雪原の大華……――巻き起こせ、天の奇跡

37

「行ってきます」


「「「行ってらっしゃい」」」


 そうちゃんは笑顔だった。


 旅に出る。

 昨日、そうちゃんはアタシたちにそう言った。


 HyLAハイラはホワイト機関らしくて、有休がちゃんとでるらしい。

 それに、本当なら高校生のそうちゃんだ。


 そんなに早く大人にならなくていいのだ。


 もともと旅が好きなそうちゃんは、スコットランドのアイラ島の、カモミールのさとを目指すそうだ。

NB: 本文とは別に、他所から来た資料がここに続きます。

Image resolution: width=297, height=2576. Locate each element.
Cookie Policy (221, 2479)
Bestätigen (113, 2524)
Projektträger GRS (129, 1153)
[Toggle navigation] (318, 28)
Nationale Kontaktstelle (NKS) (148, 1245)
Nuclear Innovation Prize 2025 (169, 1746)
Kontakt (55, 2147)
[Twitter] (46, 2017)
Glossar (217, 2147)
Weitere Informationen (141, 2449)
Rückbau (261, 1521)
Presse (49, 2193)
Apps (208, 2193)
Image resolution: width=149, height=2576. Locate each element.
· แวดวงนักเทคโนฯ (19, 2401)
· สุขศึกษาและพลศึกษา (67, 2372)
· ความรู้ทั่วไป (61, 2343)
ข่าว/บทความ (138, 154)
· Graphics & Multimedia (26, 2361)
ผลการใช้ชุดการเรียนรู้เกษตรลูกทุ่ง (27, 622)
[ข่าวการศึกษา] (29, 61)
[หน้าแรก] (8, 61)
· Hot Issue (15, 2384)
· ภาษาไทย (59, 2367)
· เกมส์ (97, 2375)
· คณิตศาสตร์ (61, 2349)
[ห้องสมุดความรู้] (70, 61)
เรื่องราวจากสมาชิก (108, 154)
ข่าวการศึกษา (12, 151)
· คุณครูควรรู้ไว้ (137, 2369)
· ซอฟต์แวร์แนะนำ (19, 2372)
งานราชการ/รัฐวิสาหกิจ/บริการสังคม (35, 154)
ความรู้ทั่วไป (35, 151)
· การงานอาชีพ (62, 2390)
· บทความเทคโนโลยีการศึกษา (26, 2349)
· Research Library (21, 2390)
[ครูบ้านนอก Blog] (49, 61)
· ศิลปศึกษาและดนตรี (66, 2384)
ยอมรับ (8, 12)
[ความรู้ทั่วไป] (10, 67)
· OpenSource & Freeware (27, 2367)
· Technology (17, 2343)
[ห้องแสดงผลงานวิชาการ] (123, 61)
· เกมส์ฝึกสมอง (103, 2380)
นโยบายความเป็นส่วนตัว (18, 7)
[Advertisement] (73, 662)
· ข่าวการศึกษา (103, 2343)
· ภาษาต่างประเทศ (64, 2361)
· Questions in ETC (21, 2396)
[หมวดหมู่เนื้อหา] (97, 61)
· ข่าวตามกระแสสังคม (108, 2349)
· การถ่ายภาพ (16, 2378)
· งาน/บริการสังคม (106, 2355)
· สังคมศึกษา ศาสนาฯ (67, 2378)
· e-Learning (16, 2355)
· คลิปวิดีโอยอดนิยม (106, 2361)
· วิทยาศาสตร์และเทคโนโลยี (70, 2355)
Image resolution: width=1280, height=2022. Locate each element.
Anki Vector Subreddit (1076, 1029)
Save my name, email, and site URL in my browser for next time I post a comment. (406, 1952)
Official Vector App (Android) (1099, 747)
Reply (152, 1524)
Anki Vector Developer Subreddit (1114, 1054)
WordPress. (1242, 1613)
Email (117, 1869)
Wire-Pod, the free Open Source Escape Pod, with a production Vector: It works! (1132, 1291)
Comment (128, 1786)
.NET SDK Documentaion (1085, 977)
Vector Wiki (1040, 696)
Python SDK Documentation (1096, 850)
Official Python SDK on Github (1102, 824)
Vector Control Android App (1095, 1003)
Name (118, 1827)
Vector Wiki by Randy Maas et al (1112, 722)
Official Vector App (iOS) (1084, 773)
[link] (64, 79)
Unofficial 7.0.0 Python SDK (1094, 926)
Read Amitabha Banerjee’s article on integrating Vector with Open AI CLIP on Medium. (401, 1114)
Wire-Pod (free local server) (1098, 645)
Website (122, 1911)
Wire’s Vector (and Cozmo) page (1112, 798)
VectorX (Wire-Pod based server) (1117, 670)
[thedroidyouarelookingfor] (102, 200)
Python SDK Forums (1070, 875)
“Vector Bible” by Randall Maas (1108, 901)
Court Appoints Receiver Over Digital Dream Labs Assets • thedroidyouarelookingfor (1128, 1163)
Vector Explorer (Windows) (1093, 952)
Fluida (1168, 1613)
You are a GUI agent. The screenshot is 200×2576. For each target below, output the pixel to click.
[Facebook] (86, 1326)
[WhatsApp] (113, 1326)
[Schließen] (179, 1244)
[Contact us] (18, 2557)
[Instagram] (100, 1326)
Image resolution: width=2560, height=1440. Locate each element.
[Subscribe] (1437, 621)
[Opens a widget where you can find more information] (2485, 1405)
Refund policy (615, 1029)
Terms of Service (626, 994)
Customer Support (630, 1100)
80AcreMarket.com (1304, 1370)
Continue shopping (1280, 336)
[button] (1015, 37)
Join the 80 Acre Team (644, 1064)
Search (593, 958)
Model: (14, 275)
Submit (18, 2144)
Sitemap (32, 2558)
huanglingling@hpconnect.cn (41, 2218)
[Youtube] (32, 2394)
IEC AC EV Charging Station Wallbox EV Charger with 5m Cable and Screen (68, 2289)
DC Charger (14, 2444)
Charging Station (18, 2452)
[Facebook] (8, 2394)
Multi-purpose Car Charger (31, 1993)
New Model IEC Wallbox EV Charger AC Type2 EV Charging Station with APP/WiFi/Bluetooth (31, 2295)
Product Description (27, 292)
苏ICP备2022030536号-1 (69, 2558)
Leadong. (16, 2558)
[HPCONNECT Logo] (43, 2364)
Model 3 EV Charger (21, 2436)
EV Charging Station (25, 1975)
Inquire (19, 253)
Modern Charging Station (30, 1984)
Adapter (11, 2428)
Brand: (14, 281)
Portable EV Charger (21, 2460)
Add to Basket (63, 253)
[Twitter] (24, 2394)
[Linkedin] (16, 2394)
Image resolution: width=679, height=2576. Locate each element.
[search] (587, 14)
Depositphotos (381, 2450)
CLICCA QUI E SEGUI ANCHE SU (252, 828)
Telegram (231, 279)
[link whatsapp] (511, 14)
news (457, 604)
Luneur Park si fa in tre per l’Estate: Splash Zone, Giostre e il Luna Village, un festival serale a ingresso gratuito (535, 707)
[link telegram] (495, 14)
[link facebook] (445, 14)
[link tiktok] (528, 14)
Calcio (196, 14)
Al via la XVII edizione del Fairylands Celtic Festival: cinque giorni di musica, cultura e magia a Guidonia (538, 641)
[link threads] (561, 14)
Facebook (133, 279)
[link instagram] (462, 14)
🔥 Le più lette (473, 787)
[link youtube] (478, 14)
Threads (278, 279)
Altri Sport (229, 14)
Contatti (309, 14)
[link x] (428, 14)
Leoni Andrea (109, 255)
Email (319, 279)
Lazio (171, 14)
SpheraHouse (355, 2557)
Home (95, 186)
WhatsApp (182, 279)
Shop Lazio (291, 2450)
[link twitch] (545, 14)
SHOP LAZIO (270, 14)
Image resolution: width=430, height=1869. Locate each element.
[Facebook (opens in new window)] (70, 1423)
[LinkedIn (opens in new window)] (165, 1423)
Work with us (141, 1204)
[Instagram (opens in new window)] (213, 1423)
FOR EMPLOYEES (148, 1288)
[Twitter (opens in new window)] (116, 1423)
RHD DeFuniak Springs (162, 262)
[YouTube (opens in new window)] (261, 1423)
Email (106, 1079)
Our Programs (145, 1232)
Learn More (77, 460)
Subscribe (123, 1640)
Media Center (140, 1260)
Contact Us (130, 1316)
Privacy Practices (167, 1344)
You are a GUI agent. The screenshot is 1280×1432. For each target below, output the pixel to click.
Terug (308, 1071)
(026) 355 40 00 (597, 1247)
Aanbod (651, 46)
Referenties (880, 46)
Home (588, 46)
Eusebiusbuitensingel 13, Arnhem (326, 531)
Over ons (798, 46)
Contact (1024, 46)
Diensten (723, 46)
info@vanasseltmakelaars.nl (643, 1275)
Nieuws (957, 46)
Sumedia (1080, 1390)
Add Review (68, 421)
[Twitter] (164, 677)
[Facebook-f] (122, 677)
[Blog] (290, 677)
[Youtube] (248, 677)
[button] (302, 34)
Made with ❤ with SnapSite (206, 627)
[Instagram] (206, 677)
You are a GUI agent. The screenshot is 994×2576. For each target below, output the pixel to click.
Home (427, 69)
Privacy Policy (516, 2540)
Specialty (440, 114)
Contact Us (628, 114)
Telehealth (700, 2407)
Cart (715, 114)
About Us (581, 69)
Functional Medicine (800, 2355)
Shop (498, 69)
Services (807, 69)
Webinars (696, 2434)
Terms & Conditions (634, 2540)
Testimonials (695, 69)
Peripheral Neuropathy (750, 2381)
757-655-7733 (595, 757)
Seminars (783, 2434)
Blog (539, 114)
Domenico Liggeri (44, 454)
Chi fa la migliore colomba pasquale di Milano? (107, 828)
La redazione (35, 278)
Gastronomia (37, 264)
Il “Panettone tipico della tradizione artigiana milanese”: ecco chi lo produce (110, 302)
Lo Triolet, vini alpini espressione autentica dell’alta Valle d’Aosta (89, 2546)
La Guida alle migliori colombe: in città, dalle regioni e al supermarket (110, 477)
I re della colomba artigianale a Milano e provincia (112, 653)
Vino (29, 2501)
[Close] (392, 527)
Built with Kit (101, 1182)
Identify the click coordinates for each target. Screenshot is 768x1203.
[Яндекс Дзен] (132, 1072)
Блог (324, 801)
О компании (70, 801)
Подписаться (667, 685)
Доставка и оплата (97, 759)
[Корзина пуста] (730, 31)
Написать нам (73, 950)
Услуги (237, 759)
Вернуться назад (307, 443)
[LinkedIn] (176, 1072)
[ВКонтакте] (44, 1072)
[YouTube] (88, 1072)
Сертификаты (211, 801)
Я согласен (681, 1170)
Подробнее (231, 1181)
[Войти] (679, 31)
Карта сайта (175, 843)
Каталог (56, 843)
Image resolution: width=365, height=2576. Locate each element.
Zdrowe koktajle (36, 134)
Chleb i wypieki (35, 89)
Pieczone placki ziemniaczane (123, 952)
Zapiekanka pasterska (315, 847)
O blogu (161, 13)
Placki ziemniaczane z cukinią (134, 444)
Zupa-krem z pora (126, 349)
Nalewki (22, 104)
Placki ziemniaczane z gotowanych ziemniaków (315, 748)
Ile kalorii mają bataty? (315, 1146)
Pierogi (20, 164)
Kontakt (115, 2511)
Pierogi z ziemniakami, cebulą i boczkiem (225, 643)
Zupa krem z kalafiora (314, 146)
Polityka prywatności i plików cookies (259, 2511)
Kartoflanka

 下の階のお母さんだけじゃなくて、そうちゃんも花が好きだ。


 存分にリフレッシュしてくればいい。

 頑張ったのだから。


 アタシは旅立つそうちゃんにおにぎりを渡した。


「シャケと上のお姉ちゃんの卵、入ってるんでしょうね?」


「当たり前でしょ」


 そうちゃんのおにぎりの具の好みを知らない人間は、ウチの家族にはいない。


 そうしてそうちゃんは旅立って行った。


「ライズブレスは持って行ってくれたよ……」


 眩しそうに見送りながら、サブローが言った。


「……今朝は来るの、遅いじゃないですか」


 アタシはサブローに言った。


「水入らずがいいかと思ってね」


 カンカンカン………とサブローがアパートの階段を上がって行く。

 先に行かないで貰えますかね!?


「っていうか、ライズブレスって何ですか?」


 アタシはちゃぶ台にサブローの分のおにぎりを置いた。